Liz McMahon might make switch
CHAMPAIGN — When you stand 6-foot-6, as Liz McMahon does, opponents presumably have no problem keeping track of your whereabouts on a volleyball court.
Even in a sport conspicuous for its extraordinary height, a player of the Illinois junior’s physical stature does have a tendency to rise head and shoulders above the crowd.
Just the same, opponents might be advised not to get complacent about McMahon’s exact location in the 2013 Illini lineup.
After playing most of her college career as a right-side hitter, the 2012 All-Big Ten selection could just as well be unleashing her often-unstoppable shots from the left side this season.
“She can do both, and it gives us some incredible flexibility,” Illini coach Kevin Hambly said. “There are so few (players) that can do both like she can at a high level.”
Hambly became convinced of that late last season. As the calendar turned to November with his team mired in a four-match losing streak, the UI coach decided to shift McMahon to outside hitter. The impetus? The Illini’s sixth five-set loss of the season three nights earlier.
“When we started to look at what was the common thread, it came down to the left-side attack at the end (of matches),” Hambly said. “(I thought), you know what, let’s give it a shot.”
When McMahon belted 15 kills and hit .314 in her debut at outside hitter against Indiana, Hambly never looked back.
“She did great, and I thought she was great the rest of the year,” he said.
As it turned out, the move couldn’t salvage Illinois’ fading attempt to land an NCAA tournament bid. No fault of McMahon’s, however. The Liberty Township, Ohio, native produced at least 15 kills in six of seven matches — including a career-high 30 in a five-set win against Northwestern — following her move to the left side. In that span, McMahon averaged 4.21 kills per set and hit .283. As a right-side hitter last season, she averaged 2.96 kills and hit .264.
In the process, the hot-hitting McMahon warmed to a new position.
“I like it,” she said. “You just get more swings on the left, just because it’s an easier set. I really just like the opportunity to have a bigger role.”
Will this also be McMahon’s role in 2013? Despite her success at outside hitter down the stretch last season, don’t assume a permanent position switch is in McMahon’s future. Given her proven versatility — and the potential emergence of one of several promising young outside hitters — Hambly says he’s weighing multiple lineup scenarios entering preseason training camp next month.
“Time will tell, and I don’t really have an answer right now except (that) I like our options and I like our possibilities that are going to be in the gym,” Hambly said. “It will be fun to explore.”
Redshirt sophomore Jocelynn Birks, a 2012 All-Big Ten honorable-mention choice, again will be a fixture at one of the outside hitter spots. Besides McMahon, other candidates to pair with Birks include junior Morganne Criswell, a proven point producer who needs to elevate other areas of her game; and freshmen Michelle Strizak and Katie Roustio. Strizak was the 2012 Ohio Gatorade Volleyball Player of the Year and a first-team AVCA/Under Armour High School All-American. Roustio was an Under Armour second-team All-American.

## Tasks and exercises
a. According to the article on Liz McMahon, how many kills did she have in her debut at outside hitter against Indiana?
b. Translate this sentence from the article on Liz McMahon into Spanish: "In the process, the hot-hitting McMahon warmed to a new position."
c. For each statement, say whether it agrees with the article on Liz McMahon, and quote the words from the article that decide it. (i) McMahon was named to the All-Big Ten team in 2012. (ii) Moving McMahon to outside hitter helped Illinois earn an NCAA tournament bid. (iii) Katie Roustio was a first-team Under Armour All-American.

## Recorded information
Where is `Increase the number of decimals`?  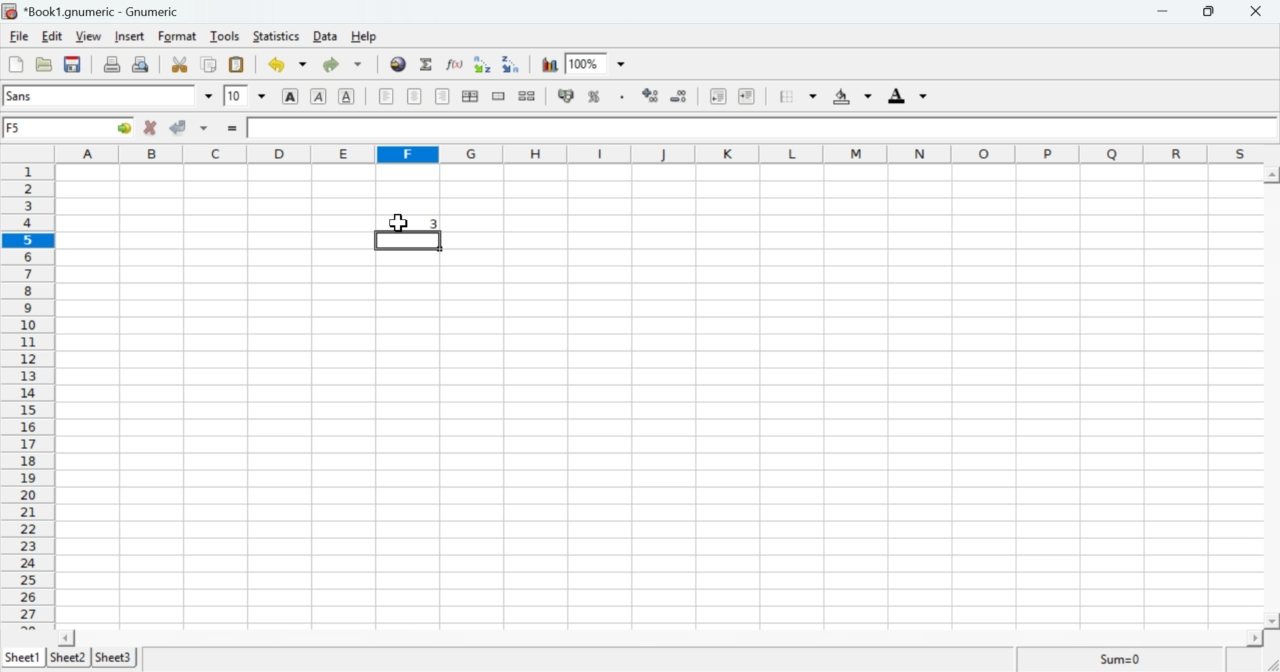
Increase the number of decimals is located at coordinates (650, 94).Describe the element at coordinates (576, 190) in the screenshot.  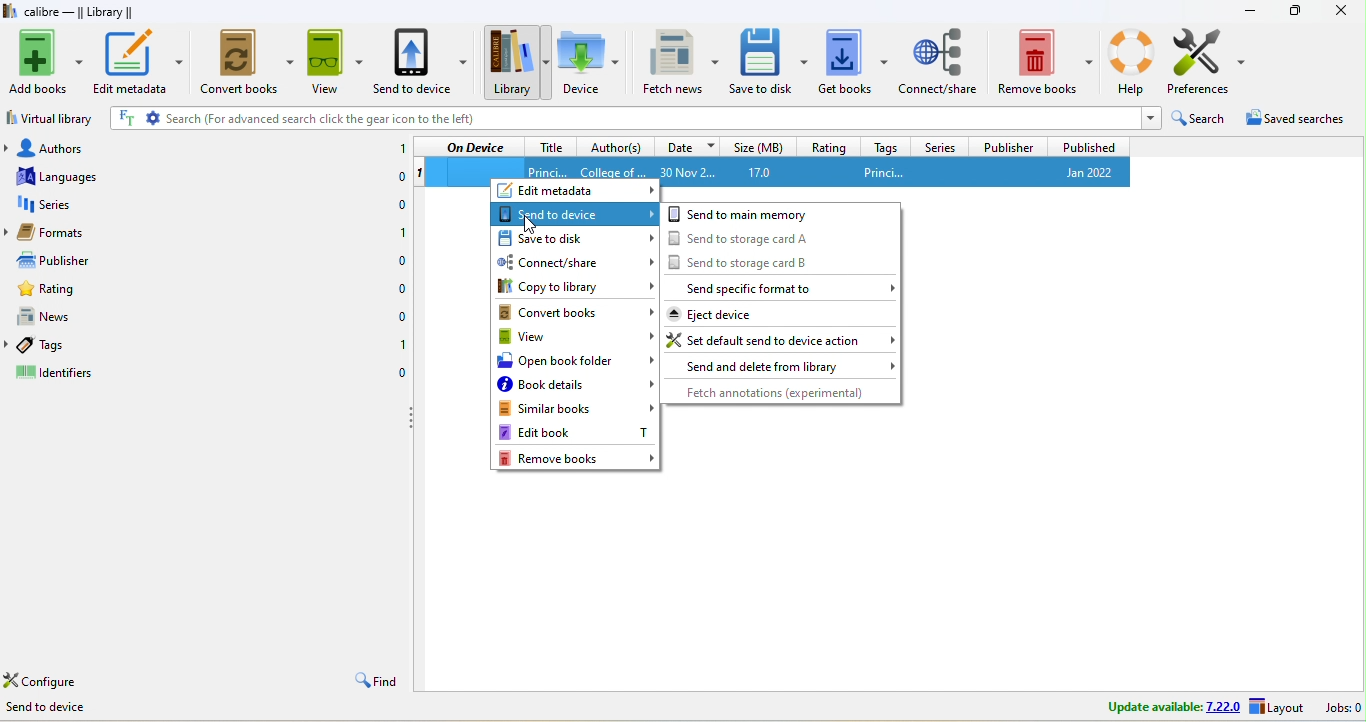
I see `edit metadata` at that location.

## The answers
a. 15 kills

b. En el proceso, McMahon, que atacaba con gran acierto, se fue encariñando con una nueva posición.

c.
(i) Yes: "the 2012 All-Big Ten selection"
(ii) No: "the move couldn’t salvage Illinois’ fading attempt to land an NCAA tournament bid"
(iii) No: "Roustio was an Under Armour second-team All-American."